Ознакомительная версия.
Ой, Ваня! Ой, дурак! Ну, зачем ты ни к селу ни к городу вставляешь несвойственные тебе слова? На вопрос же по существу не ответила.
Конечно, то, что ей нужно, может сделать любой ее бывший служивый. Да и она сама могла бы по телефону все выяснить. Но Ваняточка практически всегда дома, а главное – дело это давнее, и войти в него надо осторожно, как в погреб, у которого стреха на ладан дышит. Войдешь – и накроет тебя с головкой. Прошлое сплошь и рядом такое – опасное, чреватое, а ей войти в него хочется так, чтоб в случае чего пылинки на ней не осталось. Катька, конечно, штучка. Но, во-первых, она ей все оплатит. А во-вторых, в ней есть приличное количество ненависти к человечеству. А туда, куда она хочет ее послать, идти надо с хамством и без страха. Ольга, та бы пошла с трясущейся виноватой головой.

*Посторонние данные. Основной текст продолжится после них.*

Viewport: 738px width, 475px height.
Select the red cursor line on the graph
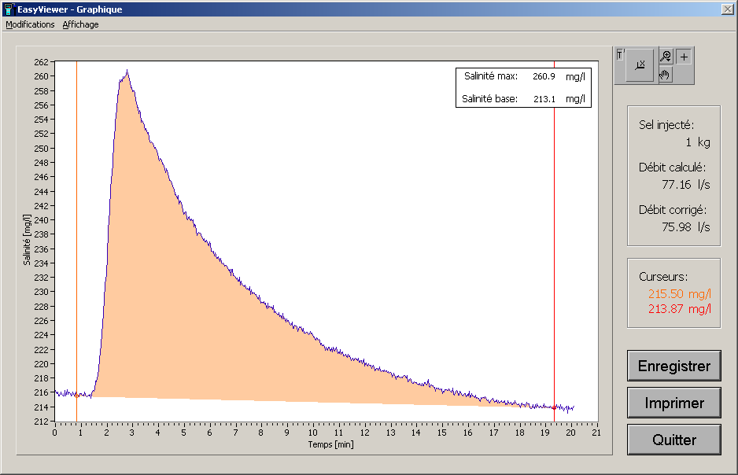click(553, 236)
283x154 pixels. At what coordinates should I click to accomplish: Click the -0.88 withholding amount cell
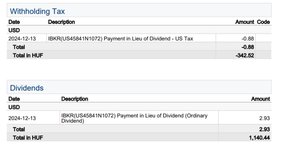coord(248,39)
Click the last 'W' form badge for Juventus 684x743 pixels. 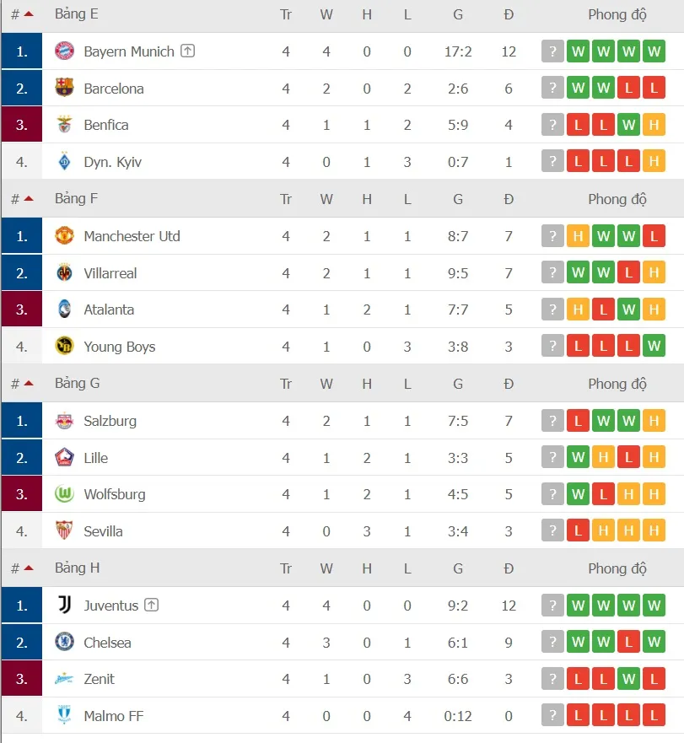click(653, 605)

Вот Люська, младшая, тоже годилась бы. Но ума еще не добрала.
– Борщик поспел, – докладывает Ваняточка. – Подавать?
Она любит на это смотреть. Как он стелет ей на ноги старенькую скатерть и ставит скамеечку. Сверху кладет географический атлас, потому как он пошире скамеечки. Большое полотенце, вышитое крестом, – рушник – закрывает зеленый атлас. Она подтягивается на подушках, и муж торжественно надевает ей (точнее, облачает) высокий с нагрудником фартук. И приносится миска, в которой она полощет пальцы, и Ваняточка вытирает каждый пальчик по отдельности и бормочет что-то типа «сороки-вороны». «Ах ты, пьяненький мой голубчик, – думает Надежда. – Счастье мое». Потом он несет тарелочку с духовитым борщиком, ложка со сметаной стоит в нем стоймя, как и положено.
– Ну, ты не стесняйся, выпей за меня, – говорит Надежда.
– Ах, да! – вскакивает Ванятка, будто забыл напрочь, и приносит хрустальную рюмку и наливает из полной бутылки. – Чтоб ты у меня жила сто лет.
– Сто не сто, – отвечает она и торопливо, жадно несет ложку ко рту. – Удачный морс сделал, – добавляет она. – Все-таки магазинная паста не дает того вкуса.
Но это была паста. Ваняточка давно уже не томит помидоры на слабом огне, чтобы потом выжать их через дуршлаг для морса, но жене этого не говорит. Раньше, конечно, паста была говенная, из гнилых помидоров. Но сейчас вполне можно выбрать. Чего только нет в лавках! Он научился находить лучшее.
– А зачем тебе Катька? – спрашивает он снова. У Надежды чуть перехватывает дыхание, самую малость, но он замечает, кидается. Она останавливает его: ерунда, мол, все в порядке. Ну как расскажешь ему про то непонятное ощущение в ложбиночке горла, то томление, будто она забыла что-то важное, но сейчас возьмет и вспомнит. Важное – страх этого года. Через пять месяцев ей восемьдесят два. Три девятки года – это черти, ставшие раком. Атеистка, она не верит в бога, но в чертей… Что ни говори, а между этой дурной ямочкой и этим годом есть связь. Она не знает, какая, но есть. Она объясняет мужу, что давно не видела девчонку, охота же посмотреть, – не признаешься ведь, что внучатую племянницу приглашает горловая ямочка.
– Борщик отменный, – говорит она – и без перехода: – Как эта ворона Ольга может воспитать настоящего человека? Чувствую, что растет бестолочь.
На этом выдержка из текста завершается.